A automutilação não suicida diz respeito a lesões feitas intencionalmente em si próprio que não têm o objetivo de causar a morte. Exemplos incluem arranhões superficiais, cortes ou queimaduras na pele (usando cigarros ou ferro de ondulação de cabelo), bem como facadas e socos autoinfligidos e esfregar a pele repetidamente com uma borracha.
A automutilação não suicida (AMNS) é o ato intencional de causar danos físicos a si próprio sem a intenção de se matar. Alguns, mas não todos os adolescentes com AMNS têm outros transtornos, como transtornos de humor, transtornos de ansiedade, baixa autoestima, transtornos alimentares, TEPT, transtornos de personalidade e transtornos por uso de substâncias.
Crianças e adolescentes com AMNS podem praticar a automutilação ao cortar-se, queimar-se, bater em si mesmo ou por meio de outros métodos de automutilação sem intenção suicida. Em muitos adolescentes, os comportamentos autoagressivos não indicam tendência suicida, mas são ações de autopunição que eles acreditam que merecem. Esses comportamentos são usados para chamar a atenção dos pais e/ou de outras pessoas importantes, expressar raiva, regular emoções negativas ou identificar‑se com um grupo de colegas. No entanto, esses adolescentes, sobretudo aqueles que usaram vários métodos de automutilação, são propensos a ter outros transtornos psiquiátricos e correm um risco maior de suicídio.
Os pacientes costumam se lesionar repetidamente em uma única sessão, criando múltiplas lesões no mesmo local, geralmente em regiões que podem ser facilmente ocultadas, mas são acessíveis (p. ex., antebraços, parte anterior das coxas). O comportamento costuma ser repetido, causando padrões extensos de cicatrizes. Com frequência, a mente do paciente fica ocupada com pensamentos agressivos.
As motivações por trás da AMNS não são conhecidas, mas a automutilação pode ser
Uma maneira de reduzir a tensão ou os sentimentos negativos
Uma maneira de resolver dificuldades interpessoais
Autopunição por falhas que a pessoa acredita ter
Um pedido de ajuda
Diagnóstico da automutilação não suicida em crianças e adolescentes
Avaliação por um médico (ou especialista em saúde comportamental)

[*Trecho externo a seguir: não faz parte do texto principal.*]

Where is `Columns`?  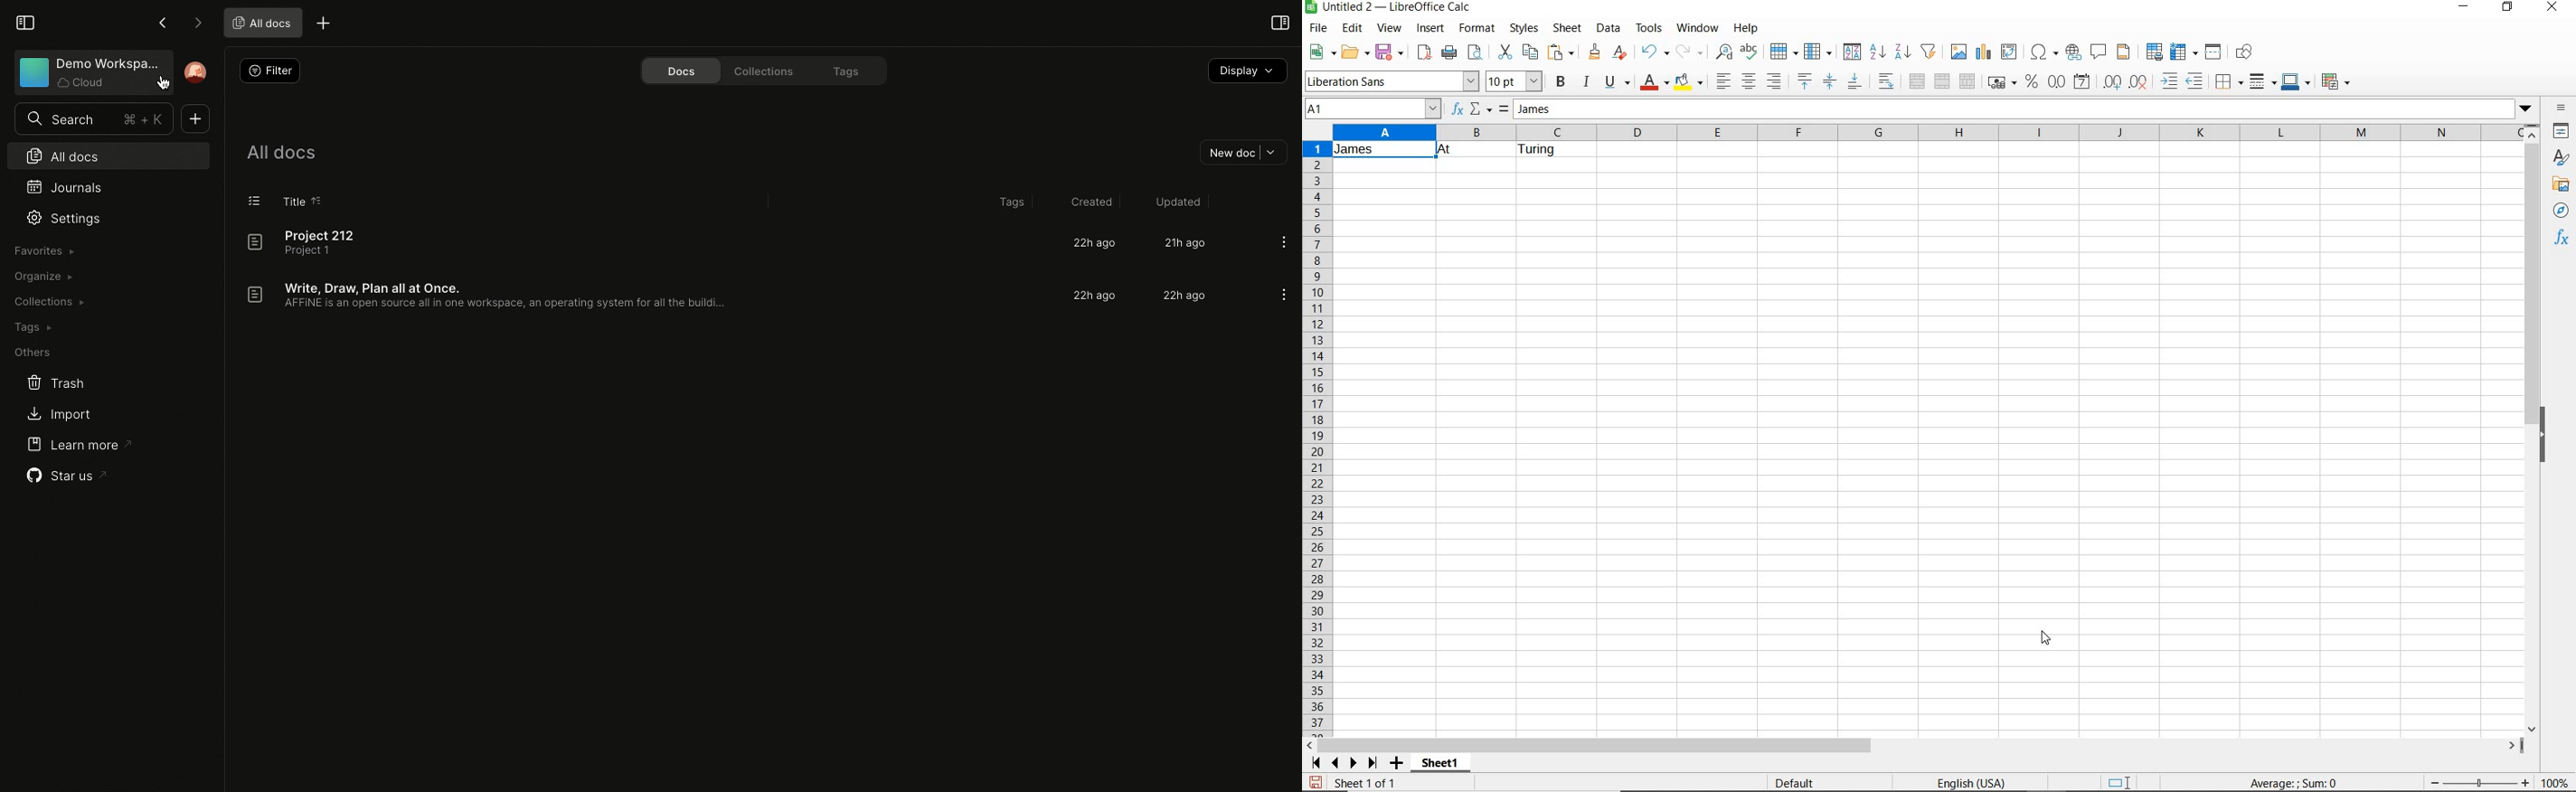
Columns is located at coordinates (1929, 132).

Descartar o comportamento suicida
Todas as crianças e adolescentes que se machucam deliberadamente devem ser avaliados por um profissional de saúde mental com experiência em trabalhar com problemas de saúde mental em adolescentes. O médico tenta determinar se o suicídio é de fato um risco e identificar a angústia subjacente que está levando à automutilação. Os médicos tentam determinar se a criança ou o adolescente tem problemas com baixa autoestima ou qualquer outro problema de saúde mental, como transtornos de ansiedade, humor, padrões alimentares, uso de substâncias ou trauma.
Para diagnosticar a AMNS, os médicos devem descartar o comportamento suicida e determinar que o dano corporal autoinfligido (por exemplo, cortar-se ou queimar-se) ocorreu pelo menos cinco vezes no último ano, sem intenção suicida, principalmente para obter alívio de sentimentos negativos, resolver problemas interpessoais ou sentir emoções positivas.

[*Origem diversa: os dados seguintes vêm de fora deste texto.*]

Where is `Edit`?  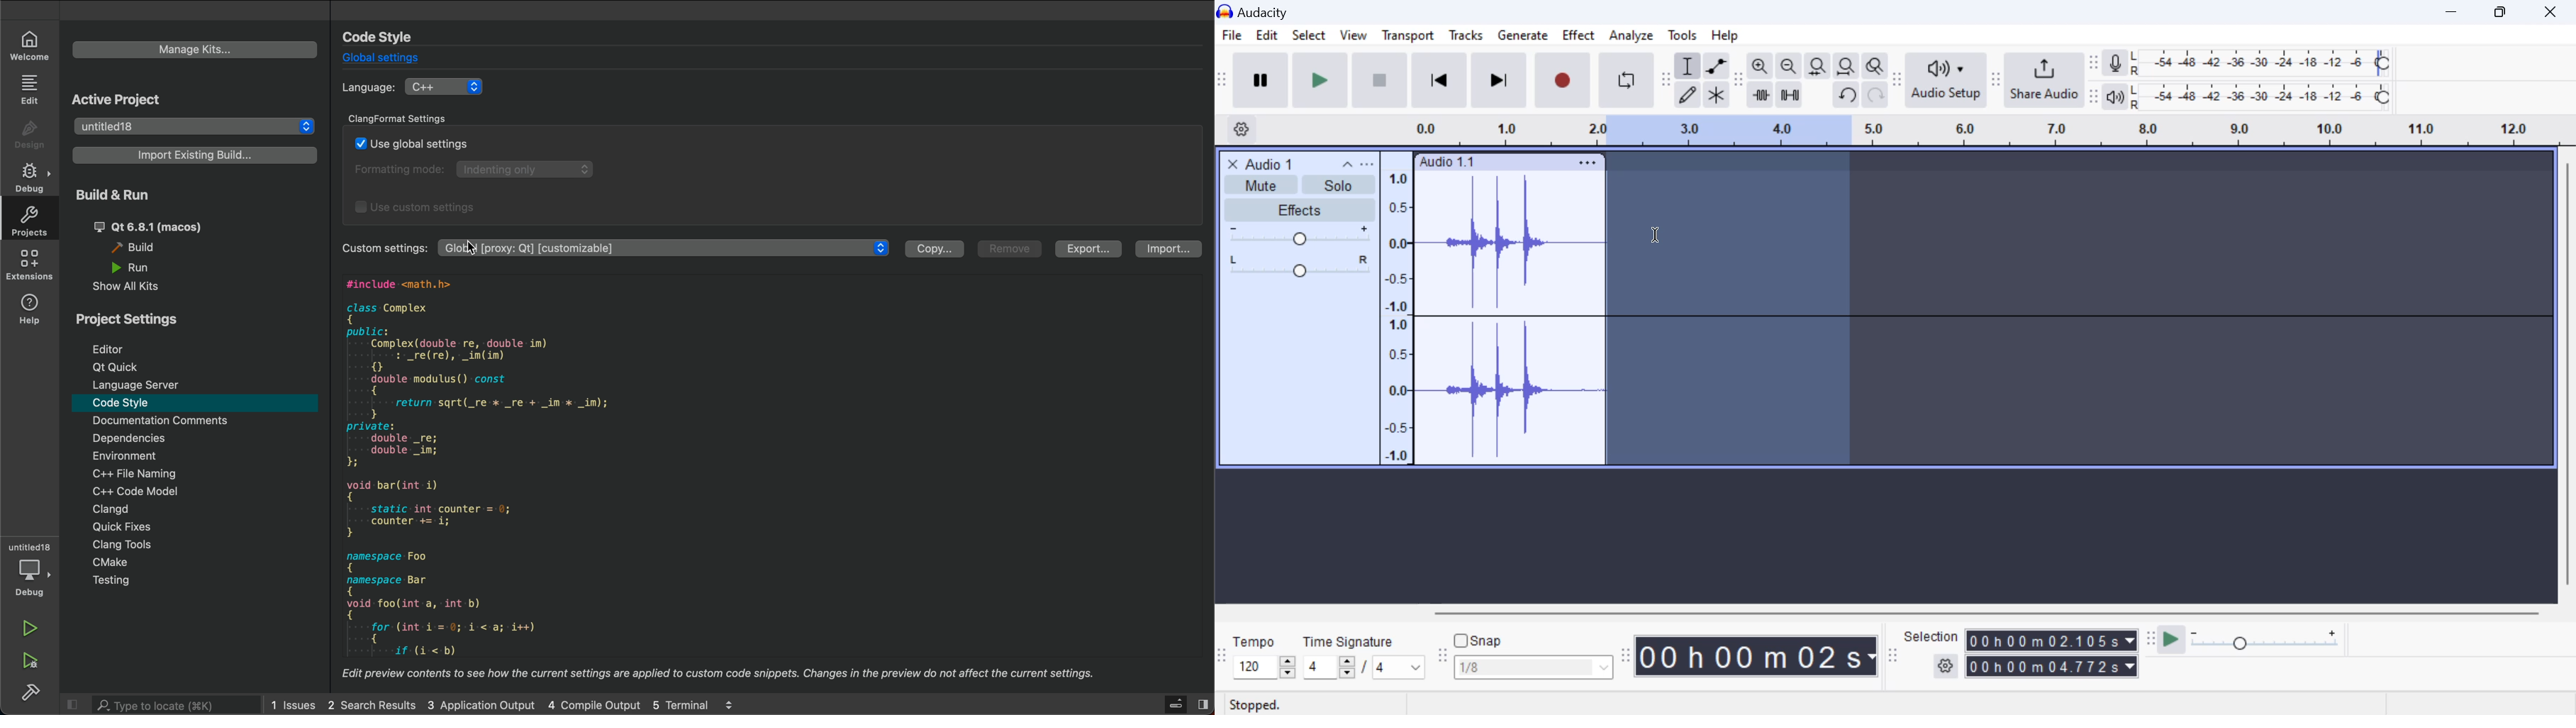
Edit is located at coordinates (1266, 38).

Tratamento da automutilação não suicida em crianças e adolescentes
Terapia individual (e, às vezes, em grupo)
Em casos raros, medicamentos
O tratamento de outros transtornos
O tratamento geralmente envolve terapia individual (e, às vezes, de grupo). A terapia geralmente envolve uma combinação de técnicas, tais como a terapia cognitivo-comportamental e apoio familiar, com o objetivo de abordar questões emocionais de base e desenvolver estratégias de enfrentamento mais saudáveis. Os medicamentos demonstraram ser eficazes em casos raros.
A terapia cognitivo-comportamental costuma ser realizada como terapia ambulatorial individual, mas também pode ser realizada em grupos ou em um ambiente hospitalar. A terapia foca em ensinar a criança e o adolescente a ficar mais ciente das emoções, a aceitar emoções negativas como parte de vida, a desenvolver maneiras mais adequadas de responder ao estresse e a resistir ao desejo de se comportar de maneira autodestrutiva.
As consultas de acompanhamento devem ser agendadas.